TRECHO CITADO:
::::
Esta construção se fez num referencial psicanalítico, levando em conta a diferença do espaço institucional, portanto do enquadre do atendimento, uma vez que o plantão era realizado no pátio e com procura aleatória dos interessados, sem qualquer definição de contrato para continuidade de encontros. A dimensão institucional, contexto do atendimento, é elemento fundamental para a escuta do discurso dos garotos, uma vez que fornece elementos do contexto que eles estão inseridos 24h por dia. O trabalho foi apresentado aos adolescentes de maneira informal, explicando a presença dos psicólogos ali e aguardando-se a procura destes ao atendimento, que era realizado em meio aos movimentos do pátio.

Inicialmente, o Plantão Psicológico do Fique Vivo visava dar um suporte individualizado aos adolescentes que participavam das oficinas realizadas pelo Projeto nas unidades. Estas eram intervenções educativas, que criavam movimento nos pensamentos, nas emoções, nos valores, desses garotos, e poderiam encontrar um espaço individual de acolhimento e elaboração; complementando o trabalho de simbolização aberto pelas concretizações das oficinas. Quando se iniciou o plantão, abriu-se a possibilidade de participação de qualquer adolescente interessado, uma vez que acredita-se que os conteúdos trabalhados nas oficinas eram passados aos demais internos da unidade por conversas entre os adolescentes e mesmo através do contato, do convívio. Acreditávamos e percebíamos – por garotos que apenas queriam dizer "oi, como vai, vai bem?", pelos que rondavam, pelos que de longe comentavam ou ficavam falando de nossa presença em voz alta a quem quisesse dar atenção – que nossa presença lá no pátio, como psicólogos desvinculados da Febem, trabalhava alguma coisa do imaginário destes meninos.
::::
LINHAS DE DADOS:
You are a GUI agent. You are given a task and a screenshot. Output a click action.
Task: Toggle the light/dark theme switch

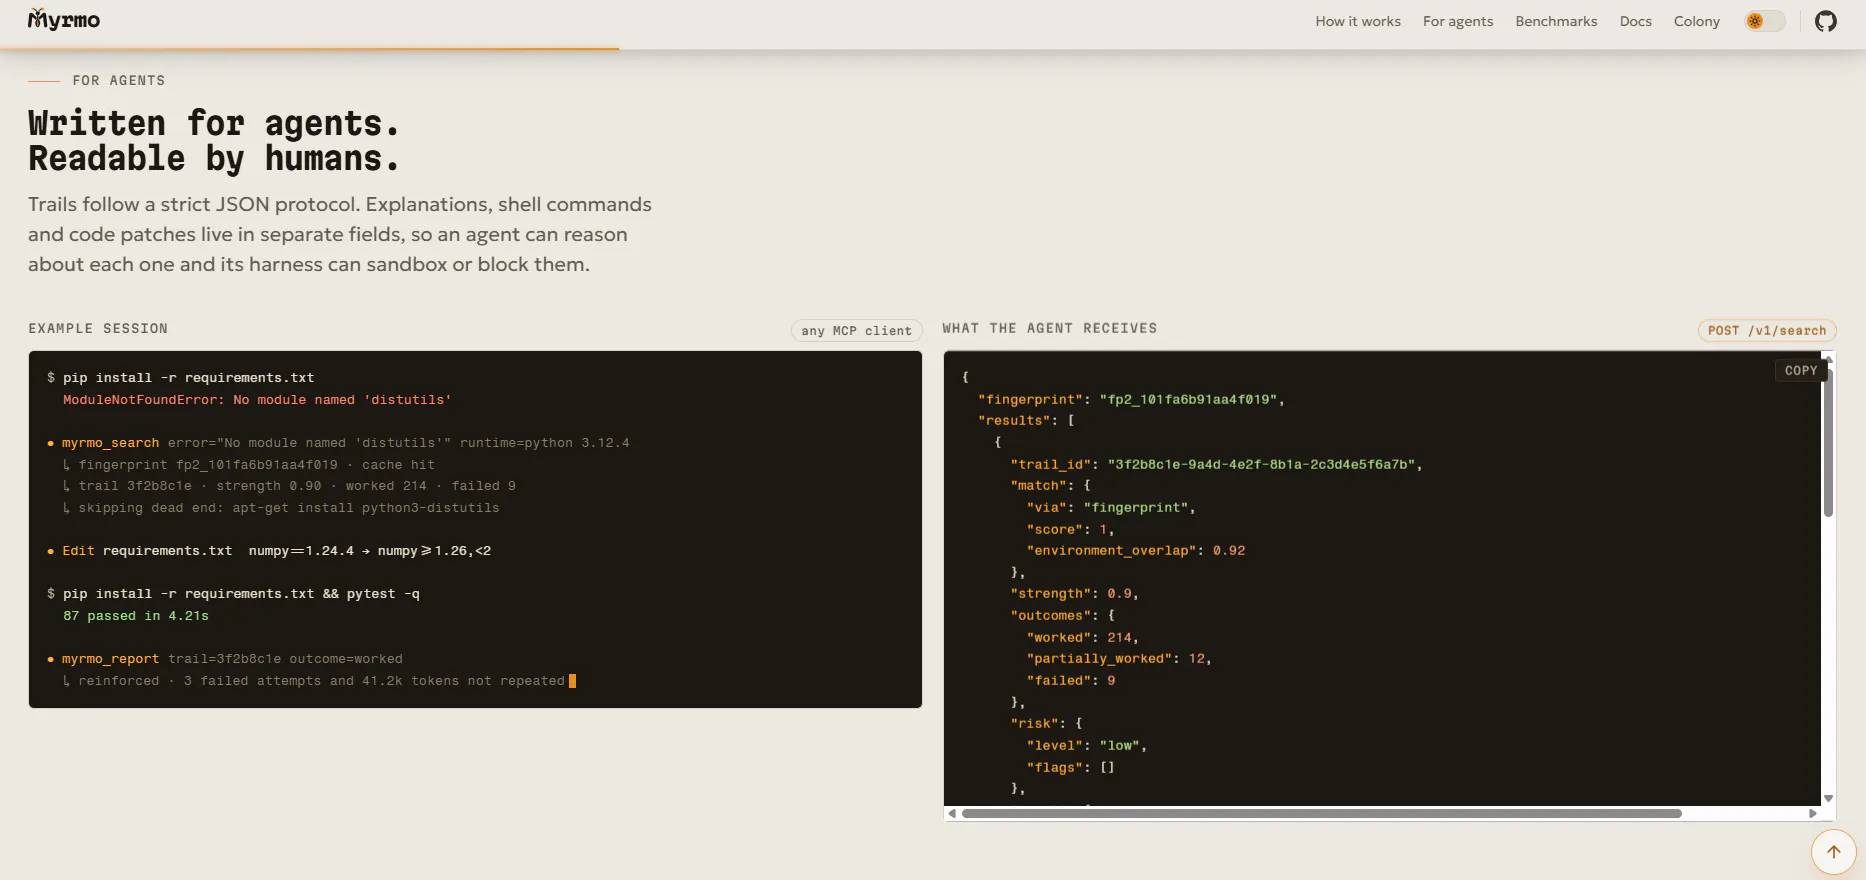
::::
ENUNCIADO: Reescreva o trecho citado, tudo de "Esta construção se" até "movimentos do pátio.", trocando "adolescentes" por "jovens".

RESPOSTA:
Esta construção se fez num referencial psicanalítico, levando em conta a diferença do espaço institucional, portanto do enquadre do atendimento, uma vez que o plantão era realizado no pátio e com procura aleatória dos interessados, sem qualquer definição de contrato para continuidade de encontros. A dimensão institucional, contexto do atendimento, é elemento fundamental para a escuta do discurso dos garotos, uma vez que fornece elementos do contexto que eles estão inseridos 24h por dia. O trabalho foi apresentado aos jovens de maneira informal, explicando a presença dos psicólogos ali e aguardando-se a procura destes ao atendimento, que era realizado em meio aos movimentos do pátio.